25.11.2014, Hamburg, im Büro einer Plattenfirma. Mit ihrem idiosynkratischen Mix aus dem Folk, Blues, Country und Bluegrass der 40er- und 50er-Jahre avancierten die drei Geschwister Kitty, Daisy & Lewis vor rund vier Jahren zu einem internationalen Pop-Phänomen. Mittlerweile haben sie ihr drittes Album „The Third“ veröffentlicht und zeigen darauf, dass sich das Trio mit der Retro-Affinität auch nicht vor jüngeren Musikstilen verschließt. Wir machten uns mit Daisy und Lewis auf die Spurensuche nach ihren Ursprüngen, reflektierten ihre Einflüsse und diskutierten die Vorzüge und Nachteile des Gestern und Heute in Kunst, Gesellschaft und Mode.

Zum Einstieg die entscheidende Frage: Wie konnte es passieren, dass drei sehr junge Geschwister eine solche Liebe für die 40er- und 50er-Jahre entwickelten, nicht nur musikalisch, sondern auch modisch und von der gesamten Haltung her?

Daisy: Das kam alles über die Musik, die wir eben schon als Kinder liebten. Wir haben von klein auf stets zu Hause gesungen und mit Instrumenten gespielt, und die Songs, die unsere Eltern dazu auswählten, stammten eben aus dieser Zeit.
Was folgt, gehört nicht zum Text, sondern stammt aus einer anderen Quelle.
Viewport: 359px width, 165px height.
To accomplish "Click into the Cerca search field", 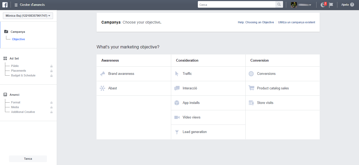I will coord(236,5).
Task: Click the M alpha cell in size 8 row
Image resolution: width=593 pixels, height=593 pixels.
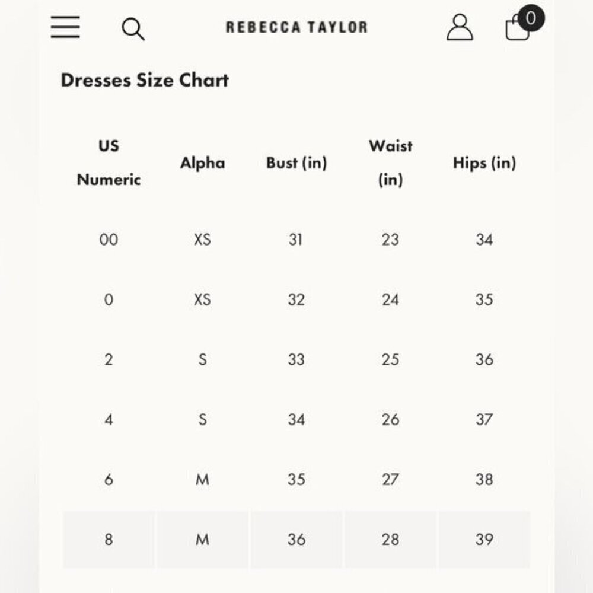Action: click(202, 539)
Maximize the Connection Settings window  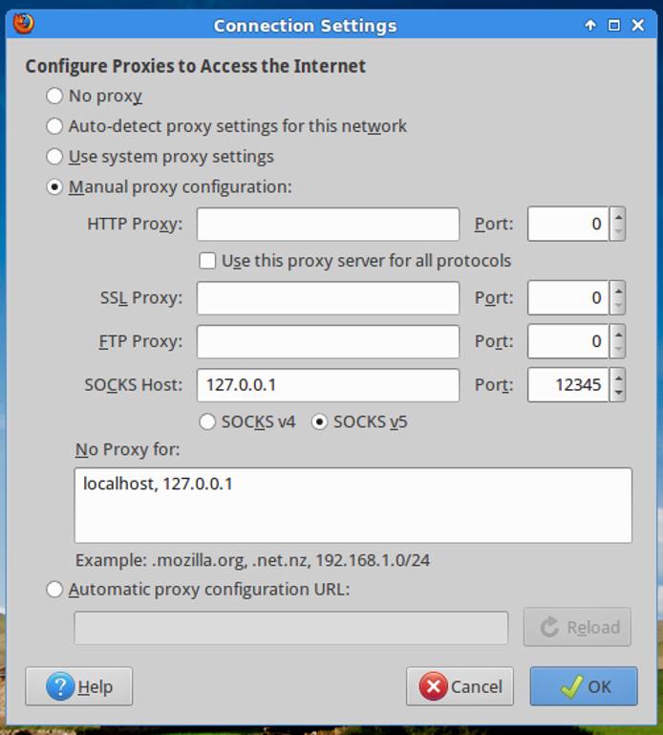[x=614, y=26]
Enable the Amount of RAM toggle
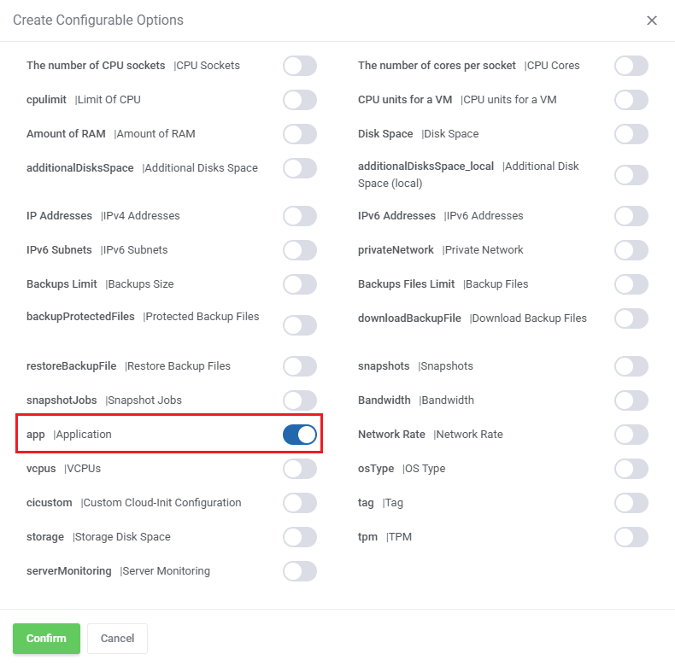This screenshot has height=666, width=675. coord(300,134)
Wir alle waren ganz vernarrt in Elvis, in seine Coolness, und liebten den Drei-Akkord-Blues. Sonntags gingen wir dann immer mit unseren Eltern in einen Folk-Club; dort gab es nur alte Leute, von denen viele noch so herumliefen wie damals in den 50ern. Später kam dann noch unsere Begeisterung für Rockabilly hinzu – und schon haben Sie die Mischung, die sich nun heute auch in unserem Style ausdrückt.
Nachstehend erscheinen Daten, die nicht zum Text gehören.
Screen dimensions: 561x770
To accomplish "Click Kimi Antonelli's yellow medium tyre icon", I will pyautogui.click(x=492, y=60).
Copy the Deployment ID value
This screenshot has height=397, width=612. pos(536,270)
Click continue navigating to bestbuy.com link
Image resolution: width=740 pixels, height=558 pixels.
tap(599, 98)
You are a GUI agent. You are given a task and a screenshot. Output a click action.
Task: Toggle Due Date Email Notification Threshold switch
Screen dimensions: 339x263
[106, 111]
Lewis: Für mich war daran der entscheidende Faktor, dass alles stets „wirklich“ geschah – dass wir diese Songs gesungen haben, anstatt uns die alten Platten anzuhören, dass wir in diese Folk-Pubs gingen, um den alten Barden zuzuhören, anstatt ein Konzert im Fernsehen zu sehen. Die Unmittelbarkeit des Erlebens dieser Musik hat auf mich den tiefsten Eindruck gemacht. Natürlich liebe ich es auch jetzt noch, die alten Platten zu hören, doch ist das stets ein viel abstrakterer Vorgang, als sich einfach eine Gitarre zu greifen und diese Songs tatsächlich selber zu singen. So wurde zu dieser Musik in jüngsten Jahren eine intuitive Verbindung hergestellt, die tiefer und bedeutsamer ist als jedes angelernte Wissen darüber. Wir haben die Musik sozusagen schon lange gefühlt, bevor wir überhaupt ein intellektuelles Verständnis für sie entwickelten. Und wir haben sie auch nie als „Folk“ oder „Blues“ bezeichnet; sie hieß für uns immer nur „Dad’s Songs“.

Was macht diese Zeit für Sie so besonders?
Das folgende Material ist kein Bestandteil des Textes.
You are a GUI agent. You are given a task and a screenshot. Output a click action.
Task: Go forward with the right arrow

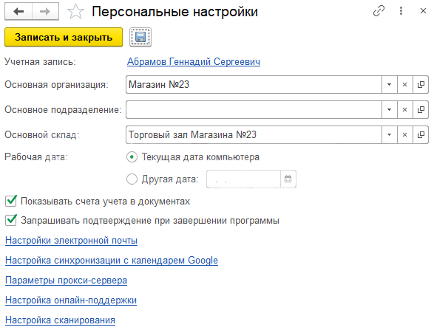(45, 11)
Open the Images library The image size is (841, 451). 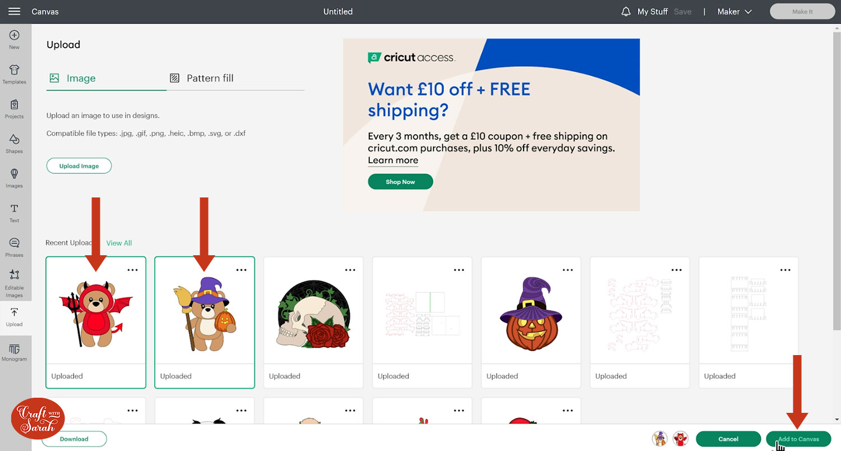click(15, 177)

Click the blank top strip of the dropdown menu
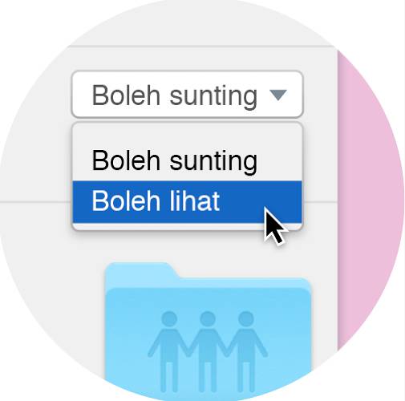click(188, 134)
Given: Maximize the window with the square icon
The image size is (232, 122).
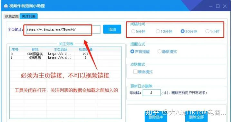Looking at the screenshot, I should [218, 6].
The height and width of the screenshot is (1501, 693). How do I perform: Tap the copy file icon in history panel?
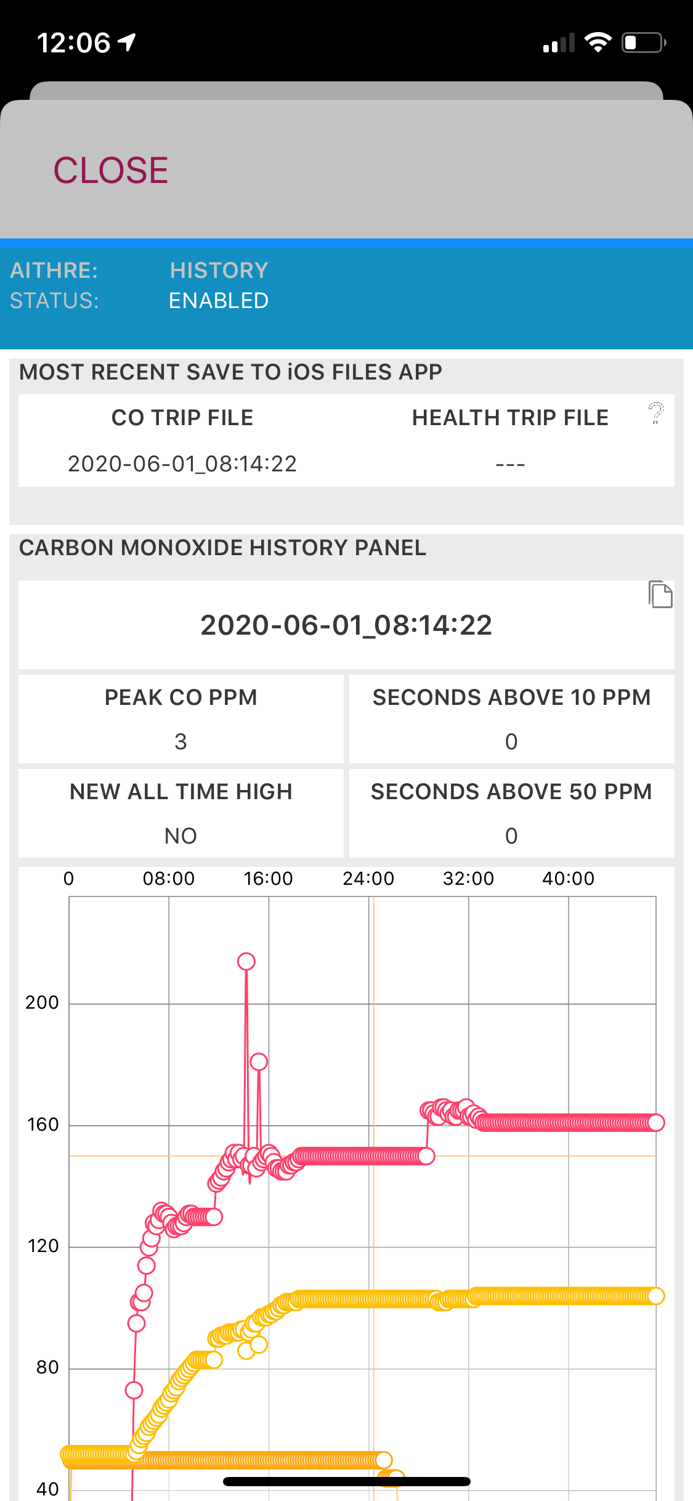(x=660, y=595)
Daisy: Dass nahezu alles, was damals hergestellt wurde, noch mit viel Liebe und Sorgfalt entstand. Schauen Sie sich nur die Klamotten an – sie sitzen am Körper heute noch genauso gut wie vor 60 Jahren, sie fallen schön und haben ihren Glanz behalten. Versuchen Sie das mal mit einem Pullover von H&M.
Lewis: Ich besitze überhaupt keine sonderlich ausgeprägte Faszination für diese Ära, meine Faszination bezieht sich vielmehr auf die Authentizität von Musik, Kunst und Mode. Dass die sich gerade in dieser Zeit sehr stark manifestiert hat, weil Musik eben noch nicht ganz so intensiv beeinflusst war von Aspekten wie Hittauglichkeit und Marketing, ist ja offensichtlich. Entsprechend kehrt man eben zwangsläufig immer wieder zu dem zurück, in dem man die größte Wahrheit findet. Dass es heute ungleich schwerer fällt, diese Wahrheit in der Kunst zu finden, ist nur ein Zeichen unserer schnelllebigen Zeit und nicht unsere Schuld. (lacht)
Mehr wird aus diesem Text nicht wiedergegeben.